優しい手①~戦国:石田三成~【完】
脚を引きずるようにして部屋に戻ると、一瞬隣の部屋の兼続が顔を出したが…何も言わずに、部屋を出て行った。


「俺は何をしているんだ…」


机の前に座ってため息をつくと、引出が僅かに開いていて、そこから1冊の帳面が見えた。


「これは…」


――桃と出会った日からつけ続けていた日記帳。


不思議な格好をして、髪が短くて、どう見ても刺客とは思えない桃を屋敷に入れて事情を聴いて――


次の頁を捲るごとに心情に変化があり、ついには…その言葉を見つけた。


『桃を妻にしたい』


乾いた笑いが込み上げる。

喉から手が出るほど欲しても、桃は記憶を失った自分を許してはくれない。

それでも帳面を読み進めていると…


襖の向こうで音がしたので顔を出してみると茶菓子と温かい茶が置いてあって、お園が歩み去っていく後ろ姿が見えた。


「…すまぬ」


――去って行った女子。

お園と桃。

今となっては比べ物にならないほど、後者への依存度は高い。


「たった1日でこれか。帳面を見て過去を知っても記憶が戻らぬ。何故だ…どうして…」


――とにかく読み続けた。

陽が昇っていることにも気づかずに読み続けて、桃を想っている自分と自分を想ってくれている桃の言葉や出来事が想像を掻き立てて情景を思い出そうとしていた時――


「三成さん…居る?」


「桃、姫…」


慌てて襖を開けると、湯上りの桃がみたらし団子が乗っている皿を持って立っていた。


「あの…何も食べてないって聞いたからこれ…」


「…そなたも食べぬか?物欲しそうな瞳をしている」


「そ、そんなことないもん!でも頂きますっ」


桃が机の上で広げられたままの帳面に気が付いた。


「それ…」


「俺が書き記していた日記だ。

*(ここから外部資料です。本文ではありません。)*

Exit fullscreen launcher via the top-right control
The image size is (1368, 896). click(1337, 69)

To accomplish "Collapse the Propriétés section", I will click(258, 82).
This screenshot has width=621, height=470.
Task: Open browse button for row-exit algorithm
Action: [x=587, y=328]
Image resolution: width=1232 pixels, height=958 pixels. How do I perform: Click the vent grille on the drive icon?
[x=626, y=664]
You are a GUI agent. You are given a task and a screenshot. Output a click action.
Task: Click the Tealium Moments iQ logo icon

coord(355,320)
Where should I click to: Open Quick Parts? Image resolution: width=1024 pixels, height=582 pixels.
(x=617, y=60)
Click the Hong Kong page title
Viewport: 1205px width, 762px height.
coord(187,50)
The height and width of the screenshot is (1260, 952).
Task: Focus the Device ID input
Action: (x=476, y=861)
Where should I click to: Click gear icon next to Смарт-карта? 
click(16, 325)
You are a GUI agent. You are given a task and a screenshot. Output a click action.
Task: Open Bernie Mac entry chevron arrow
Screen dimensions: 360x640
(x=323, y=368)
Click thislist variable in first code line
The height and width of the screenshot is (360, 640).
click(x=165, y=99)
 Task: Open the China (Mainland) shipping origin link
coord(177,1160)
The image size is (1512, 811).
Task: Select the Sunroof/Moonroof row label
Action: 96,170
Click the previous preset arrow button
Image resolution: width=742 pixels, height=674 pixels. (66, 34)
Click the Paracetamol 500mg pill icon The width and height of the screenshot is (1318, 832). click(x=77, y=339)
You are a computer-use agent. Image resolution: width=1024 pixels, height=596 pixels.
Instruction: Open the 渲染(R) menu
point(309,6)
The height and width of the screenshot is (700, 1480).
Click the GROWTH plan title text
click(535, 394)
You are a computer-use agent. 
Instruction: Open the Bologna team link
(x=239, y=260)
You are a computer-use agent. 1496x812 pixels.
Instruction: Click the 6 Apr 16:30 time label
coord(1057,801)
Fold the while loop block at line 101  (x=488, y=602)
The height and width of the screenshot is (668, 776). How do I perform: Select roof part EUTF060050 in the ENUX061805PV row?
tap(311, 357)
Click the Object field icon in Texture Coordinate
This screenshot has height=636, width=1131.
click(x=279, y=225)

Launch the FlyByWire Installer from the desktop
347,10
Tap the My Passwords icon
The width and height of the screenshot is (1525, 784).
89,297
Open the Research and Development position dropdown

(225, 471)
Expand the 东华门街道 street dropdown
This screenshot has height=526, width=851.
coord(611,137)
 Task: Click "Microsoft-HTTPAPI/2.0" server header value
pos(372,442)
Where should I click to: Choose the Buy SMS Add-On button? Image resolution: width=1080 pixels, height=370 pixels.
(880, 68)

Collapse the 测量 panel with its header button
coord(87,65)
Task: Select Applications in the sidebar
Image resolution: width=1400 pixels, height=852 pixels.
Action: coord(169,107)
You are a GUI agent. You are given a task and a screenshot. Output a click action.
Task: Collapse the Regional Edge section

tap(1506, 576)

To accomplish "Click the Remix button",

…桃姫、そなたのことばかりが書いてある」


――桃が机の前に座った。


信じられないものを見るような目で字を追って行って、最後の言葉で…止まった。


『関が原から戻ったら尾張へ戻り、秀吉様を仲介人に祝言を挙げる』


――桃がきゅっと唇を噛み締める。


三成は、横から静かに帳面を閉じ、瞳を伏せた。